Weser Kurier, May 2001
Piano Concerto
“The work itself was like a Piano-Concerto about-piano-concertos, with echoes of pianistic styles ranging from Bach and Mozart (in the austere beauty of much of the central Adagio) to the spiky dynamism of Bartók and Prokofiev in the outer movements, culminating in a hair-raising coda which out-Rachmaninoffs the ending of the Rachmaninoff Second in its combination of vehement percussion explosions against cascading octave runs from the soloist. Despite the hints of other composers' styles in this substantial 35-minute work, the new Piano Concerto speaks with Max's unmistakable voice; the Scotch-snap rhythms which seem to permeate all his recent output, the piercing brass trills, comic trombone glissandi and ear-catching percussion writing all bear the hallmarks of their composer as his most characteristic.”
Tempo Magazine, November 1997
Mavis in Las Vegas
“Maxwell Davies writes with great musical and orchestrational ingenuity; he doesn't compromise his standards when writing light music. The piece is easy to follow, and often deliciously witty, as when Liberace takes flight. It is also a complex but genuine tribute to tackiness, a quality it neither overvalues nor underrates.”

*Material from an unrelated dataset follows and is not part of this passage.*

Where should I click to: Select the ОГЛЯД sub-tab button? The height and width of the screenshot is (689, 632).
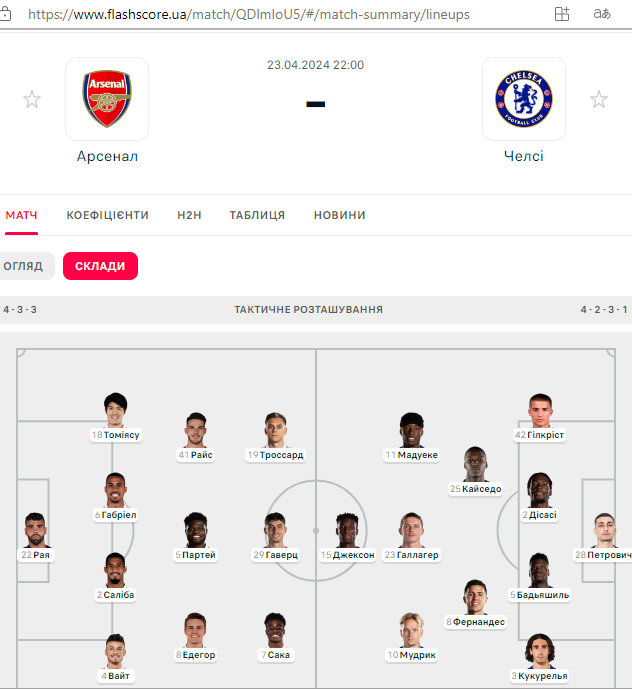(25, 266)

The Boston Globe, March 1997
Strathclyde concerti
“An extraordinary composition.”
Glasgow Herald, November 1996
“A work which tests the technique of its soloists to the full, and which is a compelling, beautifully coloured struggle for supremacy and reconciliation.”
The Times, January 1990
A Spell for Green Corn: The MacDonald Dances
“One of the loveliest, most satisfying violin concertos of the twentieth century at the very least.”
Wiener Zeitung, September 1994
An Orkney Wedding, with Sunrise
“This piece of unashamed programme music parodies Scottish strathspeys and reels in a hilarious picture of a boozy, rustic knees-up, the band finally collapsing into alcoholic oblivion. The sun rises in th shape of the Highland bagpipes, the player advancing ceremoniously through the hallcrowning the work with a gesture of heartfelt rhetoric. It brought the house down.”
The Independent, May 1985
The Martyrdom of St Magnus
“My experience of this superb piece has been intensified by gratitude that, even in our materialist age, artists can still find the means to create works which disturb our complacency, console our hearts and lay bare with compassionate clarity the deeper spiritual patterns which the conflicts and passions of daily life obscure. For admirers of the music of Peter Maxwell Davies, and for those interested in serious new opera and music-theatre works, this disc is a necessity. For others, I will only say that I have found listening to this work both a disturbing and a healing experience. The painful harshness of its subject (and of some of its music) seems to me no more than an accurate reflection of the world we see around us each day, and like all great art, The Martyrdom of St. Magnus ultimately seeks to reconcile us to our state of human imperfection, even as it challenges us to work to bring the actions of our daily lives into closer harmony with the inner blueprint of the Divine Image that each of us carries."
Fanfare, 1977
Eight Songs for a Mad King
“One of this composer's finest and most moving achievements.”
Daily Telegraph, April 1969
Worldes Blis
“Maxwell Davies's score, played with heroic musicality by the RPO, has an organic concentration that is unsurpassed in his output. It is superbly integrated and profoundly affecting.”
The Gramophone, 1969
Piano Trio
“… the mastery of Maxwell Davies's trio Voyage to Fair Isle was vividly evident. It gave us that instant assurance of being in safe hands, freeing up the mind to enjoy the other qualities of the pieces, which were many.”